» **DO THIS**:
Starting at the beginning of the material and stopping after the line that contains "(1508, 32).", output each line as one string in a JSON list, skipping blank lines. Leave the pictures out.

» **Material on locating elements on screens**:
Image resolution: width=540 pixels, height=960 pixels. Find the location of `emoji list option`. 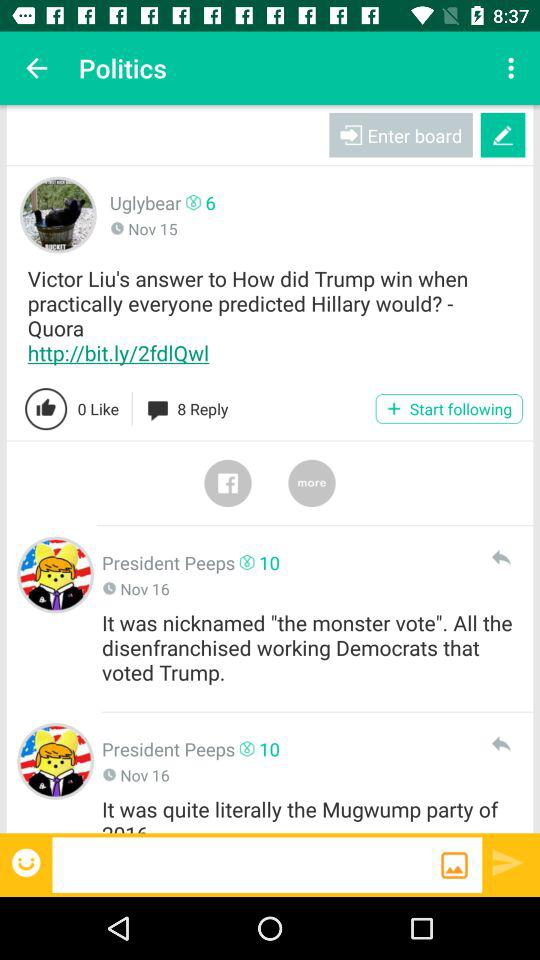

emoji list option is located at coordinates (28, 862).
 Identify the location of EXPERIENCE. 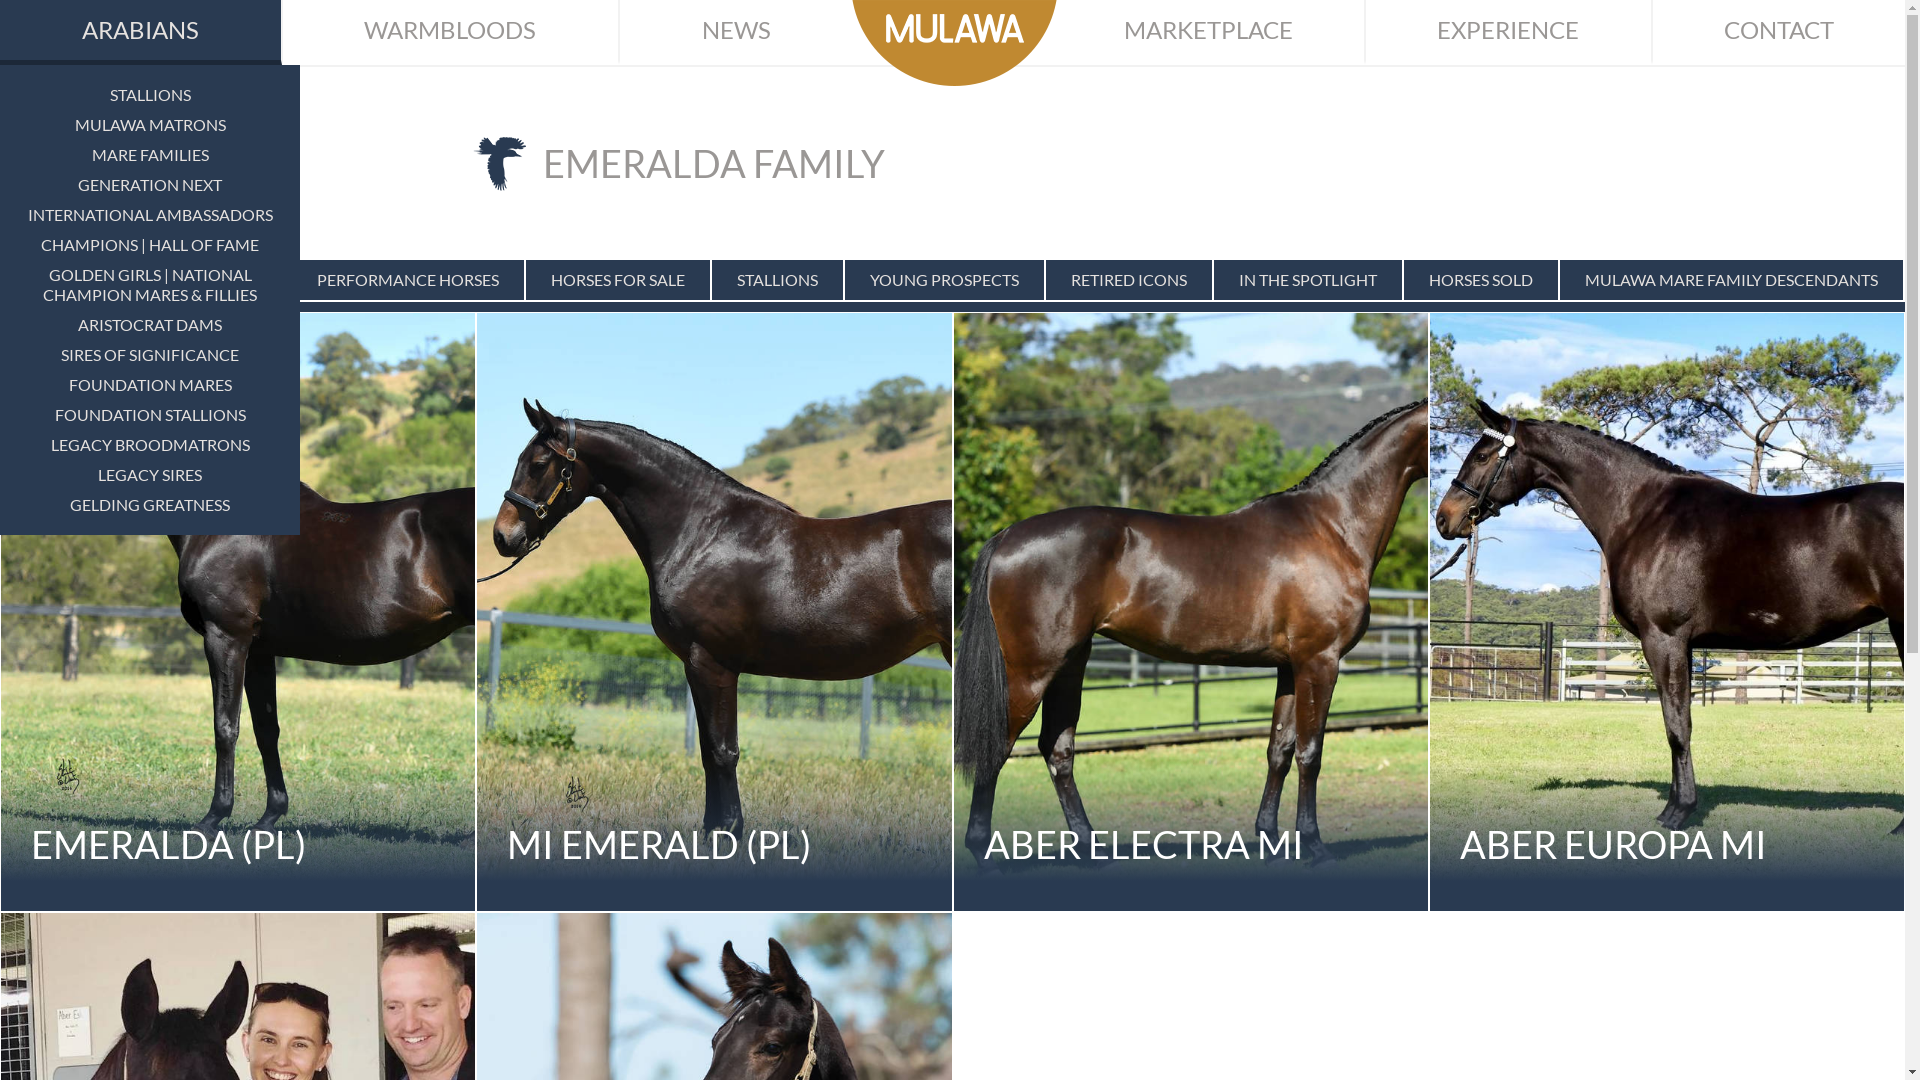
(1508, 32).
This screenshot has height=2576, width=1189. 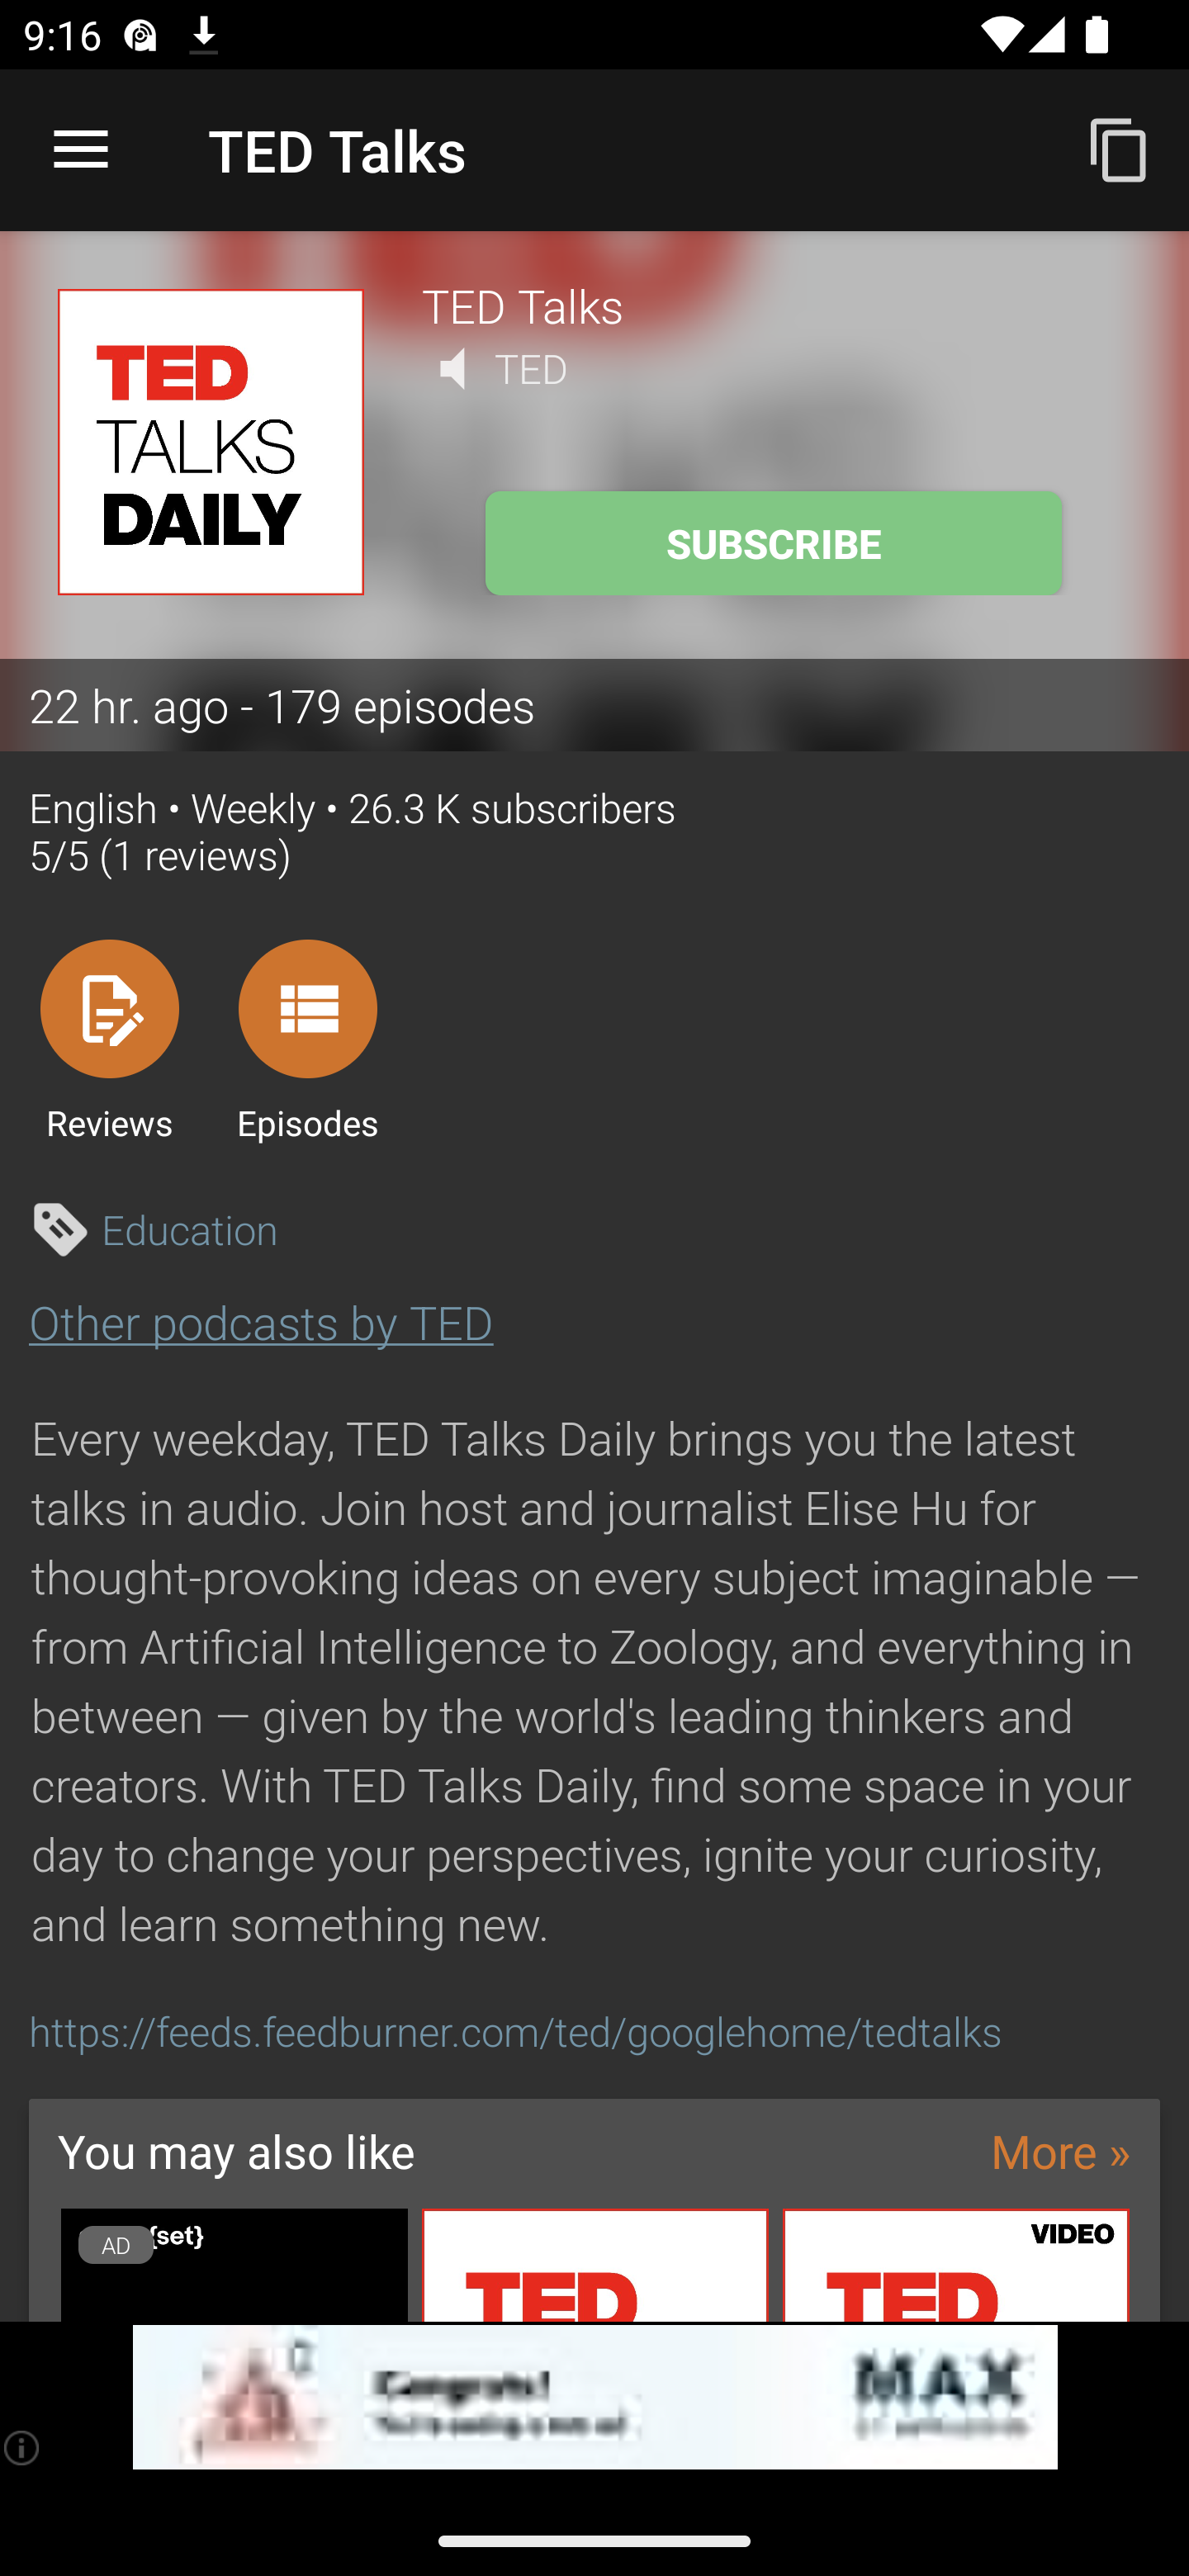 I want to click on Other podcasts by TED, so click(x=261, y=1321).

» **RESULT OF THIS EXERCISE**:
[
  "Image resolution: width=540 pixels, height=960 pixels. Find the location of `emoji list option`. ",
  "emoji list option is located at coordinates (28, 862).",
  " Identify the location of EXPERIENCE. ",
  "(1508, 32)."
]